Data supplied:
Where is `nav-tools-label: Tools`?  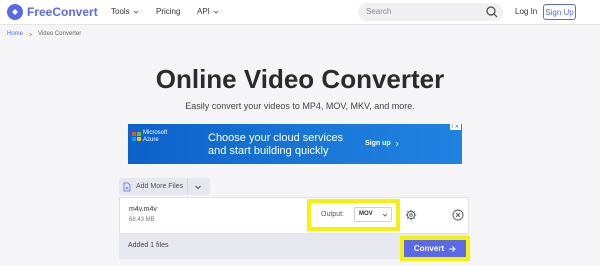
---
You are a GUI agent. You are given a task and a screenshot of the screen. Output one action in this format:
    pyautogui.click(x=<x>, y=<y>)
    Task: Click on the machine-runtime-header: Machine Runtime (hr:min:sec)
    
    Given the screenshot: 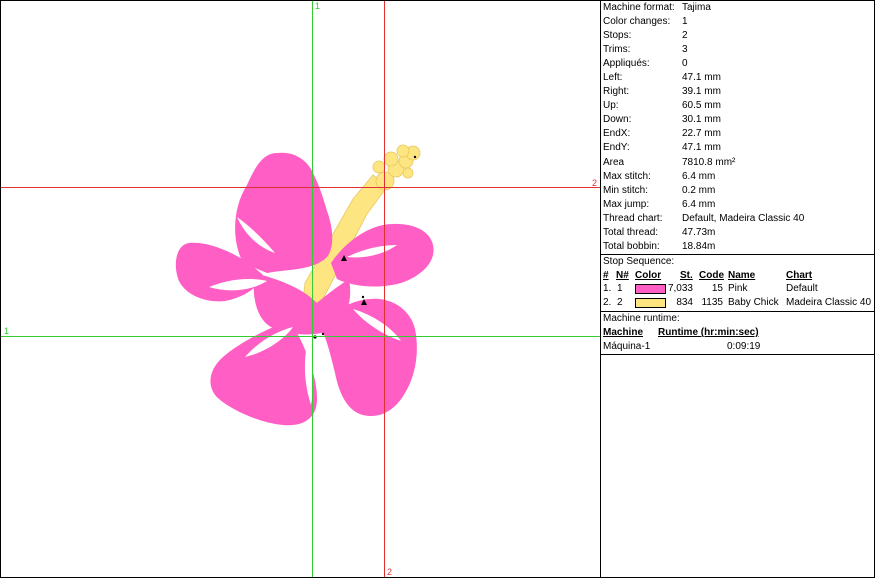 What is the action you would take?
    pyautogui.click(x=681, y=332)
...
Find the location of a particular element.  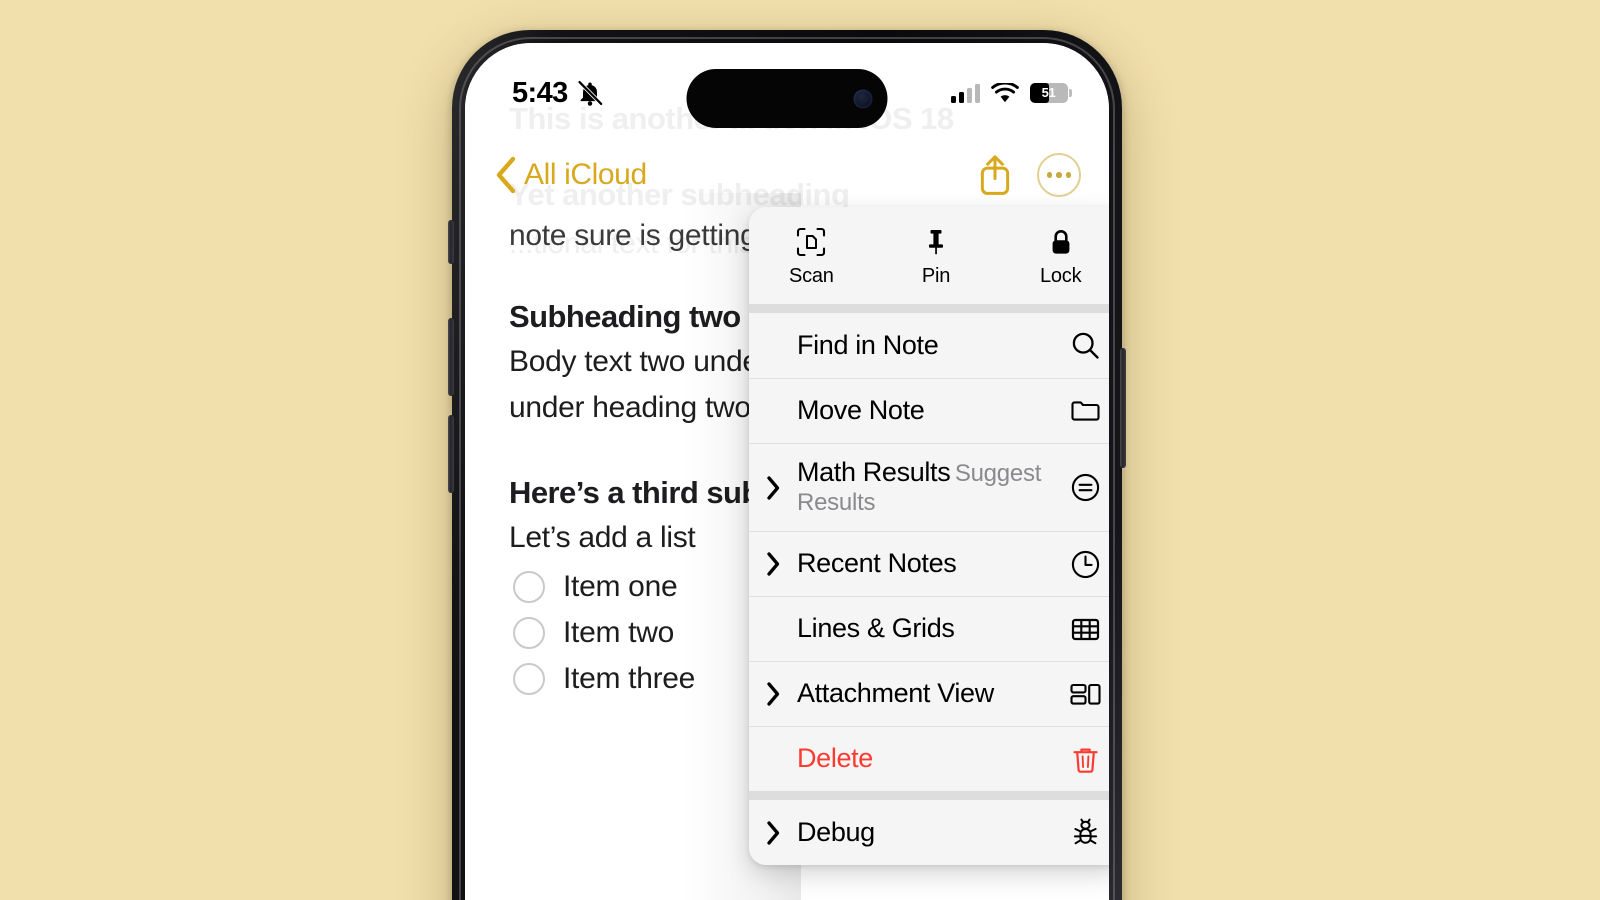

How to complete this task: Can you rename "screenshot" to "screen capture" in the part that opens with the line containing "You are a GUI" and closes with the line containing "Task: Click on", then give back only those lines with nothing else changed?

Response:
You are a GUI agent. You are given a task and a screen capture of the screen. Output one action in this format:
    pyautogui.click(x=<x>, y=<y>)
    Task: Click on the machine-runtime-header: Machine Runtime (hr:min:sec)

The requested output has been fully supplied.